I emailed the folks at Jacaranda to say that Mark would arrive with them around 1pm. My off-the-scale worry was that our 30-year-old Beast might not even start, never mind be roadworthy.
I bailed out of spending the morning skiing with Graham. My own night had been horrible and not just due to my concerns about Mark. When I took the pups out for their final pee poo, Kai had become hysterical. He had started screaming almost as soon as he got outside and ran straight back to me, shrieking and shaking. I checked him over and ascertained that he wasn’t injured. I calmed him down and left him safe in the downstairs foyer, while I went back out to collect the other three dogs. Following Kai’s little episode, they had started up a symphony of barking. I was mortified; it was 10.30pm, so a little bit too late to treat the neighbours to a Cavapoo cacophony.
While I was outside, Kai started screeching again and it echoed all around the tiled foyer. I rushed back inside to find absolutely no sign of him. It was my turn to get hysterical. In a blind panic, I started screaming myself,
“Where’s my dog? WHERE’S MY DOG?! WHAT HAVE YOU DONE WITH MY DOG?”
I thought I had heard voices and that some unsympathetic fellow resident had taken him as a punishment for the racket. Every dog in the village roams free and, although we are the only people who ever pick up poo, frequently piles of cacca unconnected to The Fab Four, all abuse regarding dog shit is aimed in our direction. Or, should I say, aimed in my direction, since Mark is six-foot-six and it’s always easier to pick on the woman.
Somehow, Kai had got past a heavy, metal door and into the stairwell, where he was caterwauling like a banshee.
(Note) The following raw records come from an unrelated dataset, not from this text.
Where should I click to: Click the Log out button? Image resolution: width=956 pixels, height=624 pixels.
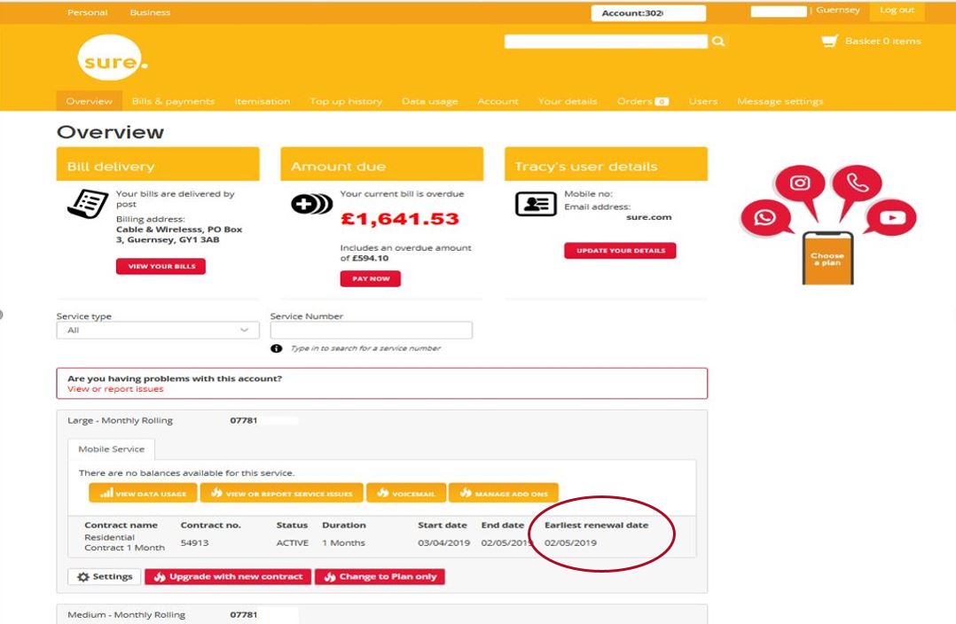click(896, 11)
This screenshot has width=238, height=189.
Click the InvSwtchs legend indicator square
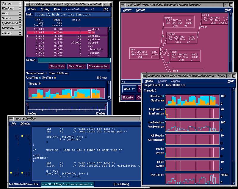point(164,123)
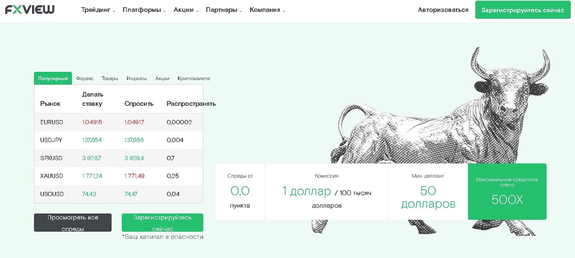575x258 pixels.
Task: Click the Авторизоваться login link
Action: (443, 10)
He was clearly terrified, but there was no-one else in sight. I picked him up and cuddled him. Once again, he was trembling uncontrollably. I somehow managed to collect the other dogs and led everyone back towards the sanctuary of our apartment.
A tired and worried-looking Luisa, the apartment block’s housekeeper, was waiting for me at the top of the stairs. I apologised profusely for the noise. Even though she was the one who would be forced to field any complaints about the commotion, she said it was no problem. Luisa adores the pups; The Fab Four and her little dog, Lampo (‘Lightning’) are best buddies. Most days, The Fab Four have to have their dinner reduced due to the many boxes of treats with which Luisa plies them several times a day. Luisa’s only concern was Kai.
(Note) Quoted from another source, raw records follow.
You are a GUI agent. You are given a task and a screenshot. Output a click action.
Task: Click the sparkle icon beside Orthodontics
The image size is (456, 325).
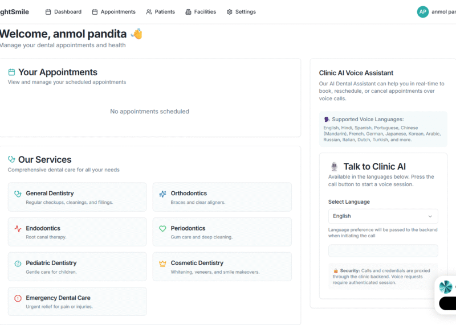(162, 194)
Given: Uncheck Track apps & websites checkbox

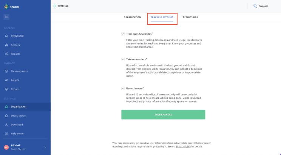Looking at the screenshot, I should tap(123, 34).
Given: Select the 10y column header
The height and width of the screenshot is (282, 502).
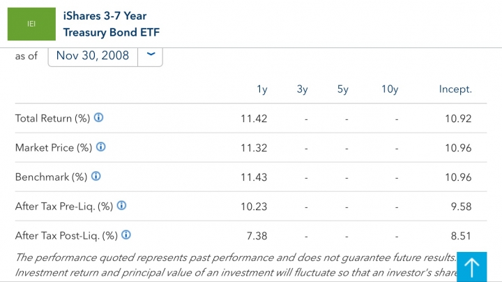Looking at the screenshot, I should point(390,89).

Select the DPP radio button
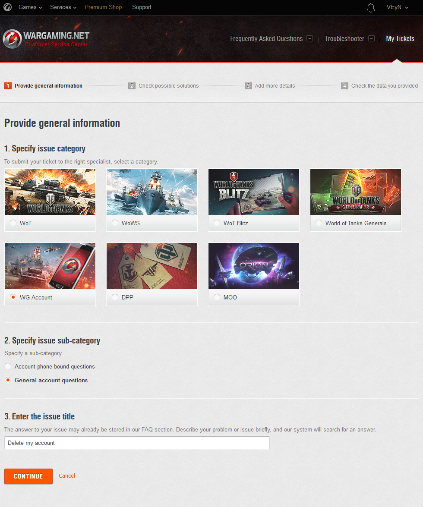point(115,297)
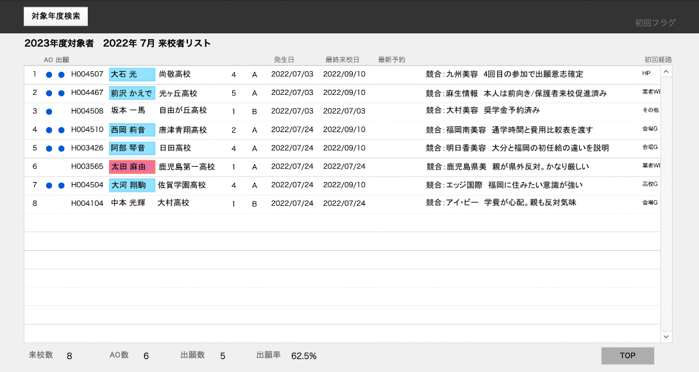Click the memo for 競合：鹿児島県美
Screen dimensions: 699x372
[x=507, y=167]
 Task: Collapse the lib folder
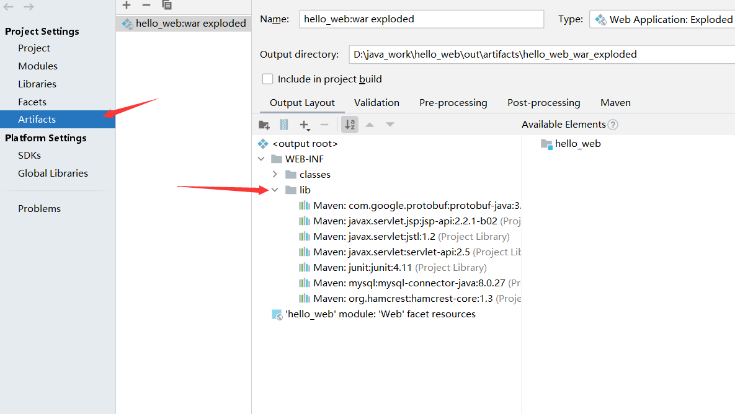(x=275, y=190)
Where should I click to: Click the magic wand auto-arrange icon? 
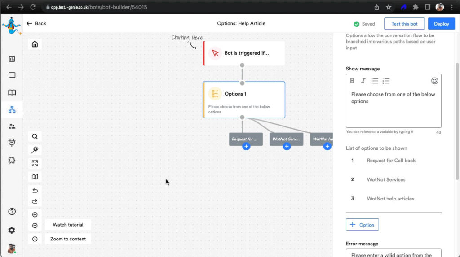pos(35,150)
I had absolutely no idea what had scared Kai so much. Our recent discovery of Monte Rosa’s resident wolves lurked in the back of my mind, but Lupine stalking seemed unlikely on the periphery of a busy ski village. Certainly, there are foxes around, who contribute lavishly to the shit problem because ironically, one of the cacca complainants puts out food for them, but they are quite shy and solitary. I couldn’t imagine a lone volpe taking on a baying pack of Cavapoos.
I told Luisa that I thought that perhaps, Kai was just paura del buio – afraid of the dark.
All in all, it was not a very relaxing evening all round. Whisky was once again called for – and during the night, Rosie woke me three times to go outside.
But at 12.30pm on Tuesday I got the call. Mark had reached Rotterdam!
It had taken twenty-six hours – and no matter how short, not one, single leg of the journey had gone to plan. So much for the romance of overland travel and letting the train take the strain.
Now, our only remaining concerns were that The Beast was mechanically unimpaired, that the temporary Austrian plates that included insurance had been delivered – and that Mark could remember how to drive a truck.